**Given exercise**
Reproduce word for word the part of the forum thread on rider and horse heights that opens with the words containing "He's certainly the" and closes with "on my place.".

**Document excerpt**

********

I'm 5'6" and my gang ranges from 14.1 to 16.3. I'm comfortable on any of them. My shortest is a tank & has ample barrel to take up my leg. I'd not be as comfortable on him if he was the same height and narrow however. My ideal height is 15.2 - 15.3. 

The shortest I ride on a regular basis is a student's 13hh Haflinger and in my younger years I rode an 17.3 jumper gelding for a friend - he was a bit too tall for my taste. If I can't mount from the ground, that's too much.


----------



## Ink (Sep 25, 2009)

I'm somewhere between 5'5 and 5'6. I haven't actually measured Dublin, but I guestimate she's somewhere between 14 and 14.2hh. I like 'em on the shorter side, but I think when it comes time to look for a second horse I'll probably look for something a little taller.


----------



## BarrelRacingLvr (Feb 26, 2012)

I am 5'1, 

Scrat 15.1
JJ-15.3
Polly-16.3


----------



## Evansk (Dec 22, 2011)

MMmm.. I'm 5'6 , Buddy is around 15.3 -16HH and Mesa is 15.2 HH ,, I also scoot around on a 11 HH pony.


----------



## mls (Nov 28, 2006)

5'3" - Very short legs and slight build so I ride pretty much everything. Personal horses are 14 - 15+. Husband has two mares that are 16. Friend has a 13.2 I hop on sometimes.


----------



## FlyGap (Sep 25, 2011)

5'2 and Rick is 14.2. We do fine, I consider him a pony though.
Love having a shorter horse, branches are not much of a problem any longer!
He's certainly the shortest horse I've ever owned. Normally I've ridden 15+-17+ hand horses.


----------



## Tonipony (Oct 4, 2009)

I am really short, only 4'11", but I have been riding ponies all my life. People used to ask me when I was gonna quit riding ponies and I would say, Just as soon as I outgrow them. My Icelandics are 12.2 to 13 hands and my MFT stallion is 13.2, he is the tallest one on my place.


----------



## Rachel1786 (Nov 14, 2010)

Both my main riding horse and I are 16hh lol(I got a height stick at the expo last weekend, couldn't help but have someone measure me, and almost every horse at the barn)

********

**Supplied material**

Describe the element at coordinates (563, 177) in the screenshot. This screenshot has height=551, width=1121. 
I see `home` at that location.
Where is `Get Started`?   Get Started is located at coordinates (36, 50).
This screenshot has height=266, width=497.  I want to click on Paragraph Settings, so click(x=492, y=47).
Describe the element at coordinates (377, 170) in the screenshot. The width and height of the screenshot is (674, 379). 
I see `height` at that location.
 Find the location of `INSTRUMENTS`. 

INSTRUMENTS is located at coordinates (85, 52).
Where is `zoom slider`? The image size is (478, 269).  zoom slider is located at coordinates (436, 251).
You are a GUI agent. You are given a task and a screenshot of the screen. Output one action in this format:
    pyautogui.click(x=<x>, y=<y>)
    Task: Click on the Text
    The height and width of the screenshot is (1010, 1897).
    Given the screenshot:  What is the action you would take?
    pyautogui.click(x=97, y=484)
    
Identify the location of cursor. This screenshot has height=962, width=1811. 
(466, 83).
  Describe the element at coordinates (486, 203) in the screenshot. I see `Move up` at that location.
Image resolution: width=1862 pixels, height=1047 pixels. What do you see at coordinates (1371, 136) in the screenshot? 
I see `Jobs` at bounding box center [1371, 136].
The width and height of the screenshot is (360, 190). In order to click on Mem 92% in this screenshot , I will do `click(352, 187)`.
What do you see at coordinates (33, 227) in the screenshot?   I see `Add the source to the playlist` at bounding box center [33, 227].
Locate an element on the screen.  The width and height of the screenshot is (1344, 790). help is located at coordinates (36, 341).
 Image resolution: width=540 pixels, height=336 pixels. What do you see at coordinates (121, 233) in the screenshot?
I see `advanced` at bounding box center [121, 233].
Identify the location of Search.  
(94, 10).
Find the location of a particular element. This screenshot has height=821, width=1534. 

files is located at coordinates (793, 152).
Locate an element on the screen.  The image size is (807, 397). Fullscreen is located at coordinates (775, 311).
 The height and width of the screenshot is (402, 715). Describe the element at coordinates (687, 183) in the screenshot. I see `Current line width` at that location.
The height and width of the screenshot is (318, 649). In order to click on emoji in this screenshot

********

**The reply**
He's certainly the shortest horse I've ever owned. Normally I've ridden 15+-17+ hand horses.


----------



## Tonipony (Oct 4, 2009)

I am really short, only 4'11", but I have been riding ponies all my life. People used to ask me when I was gonna quit riding ponies and I would say, Just as soon as I outgrow them. My Icelandics are 12.2 to 13 hands and my MFT stallion is 13.2, he is the tallest one on my place.